*** Opening of Data for processing ***

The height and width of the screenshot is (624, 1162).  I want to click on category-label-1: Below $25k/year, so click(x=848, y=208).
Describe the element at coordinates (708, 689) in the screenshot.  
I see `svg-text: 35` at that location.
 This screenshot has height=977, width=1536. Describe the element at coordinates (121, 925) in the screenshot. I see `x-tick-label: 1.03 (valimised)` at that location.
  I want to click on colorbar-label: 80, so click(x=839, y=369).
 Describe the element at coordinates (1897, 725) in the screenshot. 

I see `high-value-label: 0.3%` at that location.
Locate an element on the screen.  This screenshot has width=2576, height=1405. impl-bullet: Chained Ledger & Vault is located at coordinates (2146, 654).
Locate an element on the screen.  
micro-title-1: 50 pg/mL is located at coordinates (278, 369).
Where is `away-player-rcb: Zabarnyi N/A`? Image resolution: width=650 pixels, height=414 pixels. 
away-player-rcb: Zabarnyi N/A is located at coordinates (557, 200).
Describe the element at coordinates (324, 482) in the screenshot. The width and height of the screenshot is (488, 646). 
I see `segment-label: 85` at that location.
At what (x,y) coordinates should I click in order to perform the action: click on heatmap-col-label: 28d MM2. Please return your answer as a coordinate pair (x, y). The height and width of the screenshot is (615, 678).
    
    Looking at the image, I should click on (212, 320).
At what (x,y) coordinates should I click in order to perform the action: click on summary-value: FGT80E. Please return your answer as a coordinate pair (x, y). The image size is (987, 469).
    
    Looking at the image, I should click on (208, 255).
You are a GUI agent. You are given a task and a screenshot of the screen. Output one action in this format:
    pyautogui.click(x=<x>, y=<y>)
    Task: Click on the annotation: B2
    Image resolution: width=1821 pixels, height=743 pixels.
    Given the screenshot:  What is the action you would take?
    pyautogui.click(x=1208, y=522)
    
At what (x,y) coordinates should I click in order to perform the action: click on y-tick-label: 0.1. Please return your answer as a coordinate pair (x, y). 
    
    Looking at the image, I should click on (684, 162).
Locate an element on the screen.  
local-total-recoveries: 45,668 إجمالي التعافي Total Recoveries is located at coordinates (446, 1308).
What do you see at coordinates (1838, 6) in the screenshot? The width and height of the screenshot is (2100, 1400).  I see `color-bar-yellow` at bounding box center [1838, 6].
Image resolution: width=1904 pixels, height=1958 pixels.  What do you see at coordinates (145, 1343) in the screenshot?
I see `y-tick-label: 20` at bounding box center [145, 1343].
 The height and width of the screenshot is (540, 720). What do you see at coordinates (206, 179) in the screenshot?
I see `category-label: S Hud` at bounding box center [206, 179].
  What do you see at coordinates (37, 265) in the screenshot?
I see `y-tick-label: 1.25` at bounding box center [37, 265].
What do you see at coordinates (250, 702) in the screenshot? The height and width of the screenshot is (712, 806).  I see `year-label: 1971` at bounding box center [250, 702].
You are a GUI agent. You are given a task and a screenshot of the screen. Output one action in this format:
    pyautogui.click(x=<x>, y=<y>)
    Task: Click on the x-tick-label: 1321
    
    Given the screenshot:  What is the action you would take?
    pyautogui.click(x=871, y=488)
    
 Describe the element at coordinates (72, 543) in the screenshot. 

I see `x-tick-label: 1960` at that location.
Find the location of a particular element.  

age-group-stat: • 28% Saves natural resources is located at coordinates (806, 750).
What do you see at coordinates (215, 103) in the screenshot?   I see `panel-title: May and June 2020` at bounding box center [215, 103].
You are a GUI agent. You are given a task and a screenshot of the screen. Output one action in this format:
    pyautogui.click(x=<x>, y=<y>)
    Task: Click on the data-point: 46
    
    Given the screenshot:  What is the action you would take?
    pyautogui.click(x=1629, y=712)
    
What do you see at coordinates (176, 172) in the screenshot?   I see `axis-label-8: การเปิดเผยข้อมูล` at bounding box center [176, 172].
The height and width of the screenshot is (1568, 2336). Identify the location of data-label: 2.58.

*** Close of Data for processing ***

— How to complete this task —
Copy all of the records above line for line, changing nothing.

— Expected answer —
The height and width of the screenshot is (624, 1162).  I want to click on category-label-1: Below $25k/year, so click(x=848, y=208).
Describe the element at coordinates (708, 689) in the screenshot.  
I see `svg-text: 35` at that location.
 This screenshot has height=977, width=1536. Describe the element at coordinates (121, 925) in the screenshot. I see `x-tick-label: 1.03 (valimised)` at that location.
  I want to click on colorbar-label: 80, so click(x=839, y=369).
 Describe the element at coordinates (1897, 725) in the screenshot. 

I see `high-value-label: 0.3%` at that location.
Locate an element on the screen.  This screenshot has width=2576, height=1405. impl-bullet: Chained Ledger & Vault is located at coordinates (2146, 654).
Locate an element on the screen.  
micro-title-1: 50 pg/mL is located at coordinates (278, 369).
Where is `away-player-rcb: Zabarnyi N/A`? Image resolution: width=650 pixels, height=414 pixels. 
away-player-rcb: Zabarnyi N/A is located at coordinates (557, 200).
Describe the element at coordinates (324, 482) in the screenshot. The width and height of the screenshot is (488, 646). 
I see `segment-label: 85` at that location.
At what (x,y) coordinates should I click in order to perform the action: click on heatmap-col-label: 28d MM2. Please return your answer as a coordinate pair (x, y). The height and width of the screenshot is (615, 678).
    
    Looking at the image, I should click on (212, 320).
At what (x,y) coordinates should I click in order to perform the action: click on summary-value: FGT80E. Please return your answer as a coordinate pair (x, y). The image size is (987, 469).
    
    Looking at the image, I should click on (208, 255).
You are a GUI agent. You are given a task and a screenshot of the screen. Output one action in this format:
    pyautogui.click(x=<x>, y=<y>)
    Task: Click on the annotation: B2
    Image resolution: width=1821 pixels, height=743 pixels.
    Given the screenshot:  What is the action you would take?
    pyautogui.click(x=1208, y=522)
    
At what (x,y) coordinates should I click in order to perform the action: click on y-tick-label: 0.1. Please return your answer as a coordinate pair (x, y). 
    
    Looking at the image, I should click on (684, 162).
Locate an element on the screen.  
local-total-recoveries: 45,668 إجمالي التعافي Total Recoveries is located at coordinates (446, 1308).
What do you see at coordinates (1838, 6) in the screenshot? The width and height of the screenshot is (2100, 1400).  I see `color-bar-yellow` at bounding box center [1838, 6].
Image resolution: width=1904 pixels, height=1958 pixels.  What do you see at coordinates (145, 1343) in the screenshot?
I see `y-tick-label: 20` at bounding box center [145, 1343].
 The height and width of the screenshot is (540, 720). What do you see at coordinates (206, 179) in the screenshot?
I see `category-label: S Hud` at bounding box center [206, 179].
  What do you see at coordinates (37, 265) in the screenshot?
I see `y-tick-label: 1.25` at bounding box center [37, 265].
What do you see at coordinates (250, 702) in the screenshot? The height and width of the screenshot is (712, 806).  I see `year-label: 1971` at bounding box center [250, 702].
You are a GUI agent. You are given a task and a screenshot of the screen. Output one action in this format:
    pyautogui.click(x=<x>, y=<y>)
    Task: Click on the x-tick-label: 1321
    
    Given the screenshot:  What is the action you would take?
    pyautogui.click(x=871, y=488)
    
 Describe the element at coordinates (72, 543) in the screenshot. 

I see `x-tick-label: 1960` at that location.
Find the location of a particular element.  

age-group-stat: • 28% Saves natural resources is located at coordinates (806, 750).
What do you see at coordinates (215, 103) in the screenshot?   I see `panel-title: May and June 2020` at bounding box center [215, 103].
You are a GUI agent. You are given a task and a screenshot of the screen. Output one action in this format:
    pyautogui.click(x=<x>, y=<y>)
    Task: Click on the data-point: 46
    
    Given the screenshot:  What is the action you would take?
    pyautogui.click(x=1629, y=712)
    
What do you see at coordinates (176, 172) in the screenshot?   I see `axis-label-8: การเปิดเผยข้อมูล` at bounding box center [176, 172].
The height and width of the screenshot is (1568, 2336). Identify the location of data-label: 2.58.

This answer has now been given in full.